I try to convert pytorch pretrained model ( into openvino IR


First, I download the pretrained model and save it to onnx


import torch
from torchvision.models.resnet import resnet50

net = resnet50(pretrained=True)
torch.onnx._export(net, x, 'test_model.onnx', export_params=True)


and then use to convert IR

 python --input_model /home/tumh/pytorch-cifar/test_model.onnx  --output_dir /home/tumh/test_model_FP32 --framework onnx --data_type FP32

and then tesing with, for simplicity, the input is randomly generated with fixed seed.

Here is what I changed


import numpy as np

# load net... success

n, c, h, w = net.inputs[input_blob].shape
images = np.ndarray(shape=(n, c, h, w))
# fix seed
r = np.random.randn(3,224,224)
images[0] = r

# process output

# show only 10 of 1000
#[-0.4592718  -0.12941386 -0.11573323 -0.75521946  0.5491318  -1.4393116
# -0.3861863  -0.40474018  0.401676   -1.4279357 ]

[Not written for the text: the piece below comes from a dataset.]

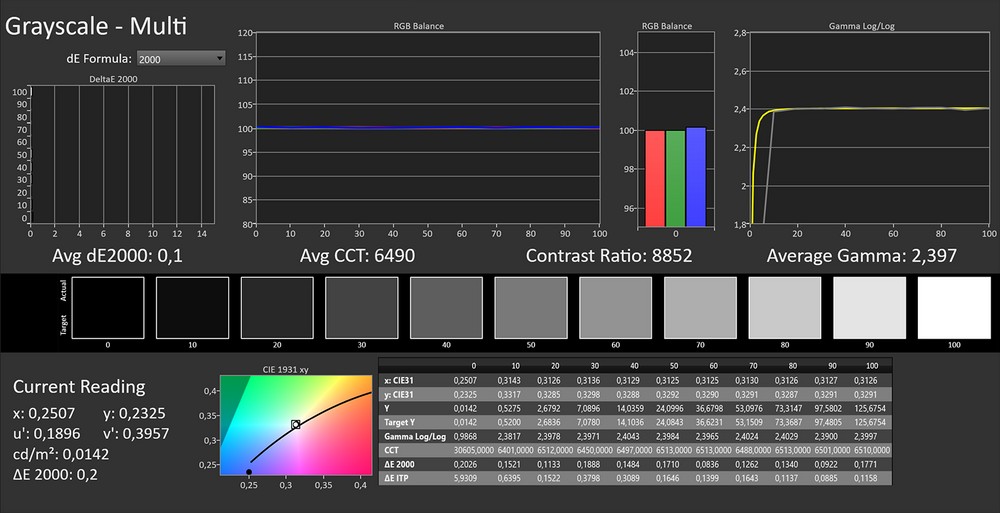Open the dE Formula dropdown
1000x513 pixels.
(181, 59)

However, the result from pytorch is quite different, Here is the output from pytorch

[-0.9367, -0.3480, -0.4053, -0.9139, -0.5280, -0.2631, -0.5692,  0.4866, 0.3328, -0.3892]


by the way, if I convert onnx to caffe first, and then convert caffe model to IR, the result is identical. So I doubt this might be onnx to openvino issues.

And openvino claims they do support resnet50, Any idea?

0 Kudos
13 Replies
Valued Contributor I

Hi Ming-Hsuan, 

Have you solved this issue?  Please make sure you are using the correct mean / scale values / reverse_input_channels. What happens for example if you convert using --input_model test_model.onnx --data_type FP32 --mean_values [104.0,117.0,123.0] --scale 255 --reverse_input_channels

Not sure what the actual values are - above is just an example of using --mean_values, reverse_input_channels and --scale .


0 Kudos



I have tried to add mean, scale and reverse channel. 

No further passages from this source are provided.